Reproduce every one of the following items verbatim.

* [Materials provided]:
*-*-*
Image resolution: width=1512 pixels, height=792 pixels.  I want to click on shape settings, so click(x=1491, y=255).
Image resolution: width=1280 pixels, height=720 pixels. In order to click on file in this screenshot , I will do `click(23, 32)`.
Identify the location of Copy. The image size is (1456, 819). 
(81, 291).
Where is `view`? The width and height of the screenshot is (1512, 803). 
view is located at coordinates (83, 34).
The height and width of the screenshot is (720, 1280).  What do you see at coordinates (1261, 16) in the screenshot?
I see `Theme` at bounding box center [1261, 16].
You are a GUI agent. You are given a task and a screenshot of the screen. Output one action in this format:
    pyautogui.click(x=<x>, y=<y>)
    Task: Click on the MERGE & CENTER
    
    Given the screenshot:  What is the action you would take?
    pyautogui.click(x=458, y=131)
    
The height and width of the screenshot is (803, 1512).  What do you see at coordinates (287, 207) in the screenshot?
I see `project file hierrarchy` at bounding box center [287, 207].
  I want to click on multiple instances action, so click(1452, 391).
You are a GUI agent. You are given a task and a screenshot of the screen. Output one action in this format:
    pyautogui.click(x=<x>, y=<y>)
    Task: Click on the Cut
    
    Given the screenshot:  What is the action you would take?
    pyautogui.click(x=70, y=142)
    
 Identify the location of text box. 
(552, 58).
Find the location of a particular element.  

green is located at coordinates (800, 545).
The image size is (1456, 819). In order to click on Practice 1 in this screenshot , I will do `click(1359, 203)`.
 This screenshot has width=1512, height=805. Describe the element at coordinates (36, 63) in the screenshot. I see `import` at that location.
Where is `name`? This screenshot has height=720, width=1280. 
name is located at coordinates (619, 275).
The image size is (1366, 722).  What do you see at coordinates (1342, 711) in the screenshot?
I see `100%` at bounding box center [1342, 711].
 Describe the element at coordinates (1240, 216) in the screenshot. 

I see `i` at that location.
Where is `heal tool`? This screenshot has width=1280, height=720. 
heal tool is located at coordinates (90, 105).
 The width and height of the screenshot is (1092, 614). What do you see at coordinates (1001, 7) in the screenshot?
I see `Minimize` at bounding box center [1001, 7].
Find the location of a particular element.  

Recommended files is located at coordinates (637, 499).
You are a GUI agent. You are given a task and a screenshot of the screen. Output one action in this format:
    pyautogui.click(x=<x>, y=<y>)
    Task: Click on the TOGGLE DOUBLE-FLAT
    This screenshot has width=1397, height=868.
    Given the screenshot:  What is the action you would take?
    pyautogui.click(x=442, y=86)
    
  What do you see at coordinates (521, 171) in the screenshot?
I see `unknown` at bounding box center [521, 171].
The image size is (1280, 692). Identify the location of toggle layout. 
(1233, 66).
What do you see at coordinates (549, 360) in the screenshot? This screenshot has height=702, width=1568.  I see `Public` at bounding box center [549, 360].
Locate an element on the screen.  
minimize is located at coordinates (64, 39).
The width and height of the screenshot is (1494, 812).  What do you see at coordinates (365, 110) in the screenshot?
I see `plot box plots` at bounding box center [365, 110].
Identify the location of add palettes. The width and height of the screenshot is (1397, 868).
*-*-*
* [Full output]:
Image resolution: width=1512 pixels, height=792 pixels.  I want to click on shape settings, so click(x=1491, y=255).
Image resolution: width=1280 pixels, height=720 pixels. In order to click on file in this screenshot , I will do `click(23, 32)`.
Identify the location of Copy. The image size is (1456, 819). 
(81, 291).
Where is `view`? The width and height of the screenshot is (1512, 803). 
view is located at coordinates (83, 34).
The height and width of the screenshot is (720, 1280).  What do you see at coordinates (1261, 16) in the screenshot?
I see `Theme` at bounding box center [1261, 16].
You are a GUI agent. You are given a task and a screenshot of the screen. Output one action in this format:
    pyautogui.click(x=<x>, y=<y>)
    Task: Click on the MERGE & CENTER
    
    Given the screenshot:  What is the action you would take?
    pyautogui.click(x=458, y=131)
    
The height and width of the screenshot is (803, 1512).  What do you see at coordinates (287, 207) in the screenshot?
I see `project file hierrarchy` at bounding box center [287, 207].
  I want to click on multiple instances action, so click(1452, 391).
You are a GUI agent. You are given a task and a screenshot of the screen. Output one action in this format:
    pyautogui.click(x=<x>, y=<y>)
    Task: Click on the Cut
    
    Given the screenshot:  What is the action you would take?
    pyautogui.click(x=70, y=142)
    
 Identify the location of text box. 
(552, 58).
Find the location of a particular element.  

green is located at coordinates (800, 545).
The image size is (1456, 819). In order to click on Practice 1 in this screenshot , I will do `click(1359, 203)`.
 This screenshot has width=1512, height=805. Describe the element at coordinates (36, 63) in the screenshot. I see `import` at that location.
Where is `name`? This screenshot has height=720, width=1280. 
name is located at coordinates (619, 275).
The image size is (1366, 722).  What do you see at coordinates (1342, 711) in the screenshot?
I see `100%` at bounding box center [1342, 711].
 Describe the element at coordinates (1240, 216) in the screenshot. 

I see `i` at that location.
Where is `heal tool`? This screenshot has width=1280, height=720. 
heal tool is located at coordinates (90, 105).
 The width and height of the screenshot is (1092, 614). What do you see at coordinates (1001, 7) in the screenshot?
I see `Minimize` at bounding box center [1001, 7].
Find the location of a particular element.  

Recommended files is located at coordinates (637, 499).
You are a GUI agent. You are given a task and a screenshot of the screen. Output one action in this format:
    pyautogui.click(x=<x>, y=<y>)
    Task: Click on the TOGGLE DOUBLE-FLAT
    This screenshot has width=1397, height=868.
    Given the screenshot:  What is the action you would take?
    pyautogui.click(x=442, y=86)
    
  What do you see at coordinates (521, 171) in the screenshot?
I see `unknown` at bounding box center [521, 171].
The image size is (1280, 692). Identify the location of toggle layout. 
(1233, 66).
What do you see at coordinates (549, 360) in the screenshot? This screenshot has height=702, width=1568.  I see `Public` at bounding box center [549, 360].
Locate an element on the screen.  
minimize is located at coordinates (64, 39).
The width and height of the screenshot is (1494, 812).  What do you see at coordinates (365, 110) in the screenshot?
I see `plot box plots` at bounding box center [365, 110].
Identify the location of add palettes. The width and height of the screenshot is (1397, 868).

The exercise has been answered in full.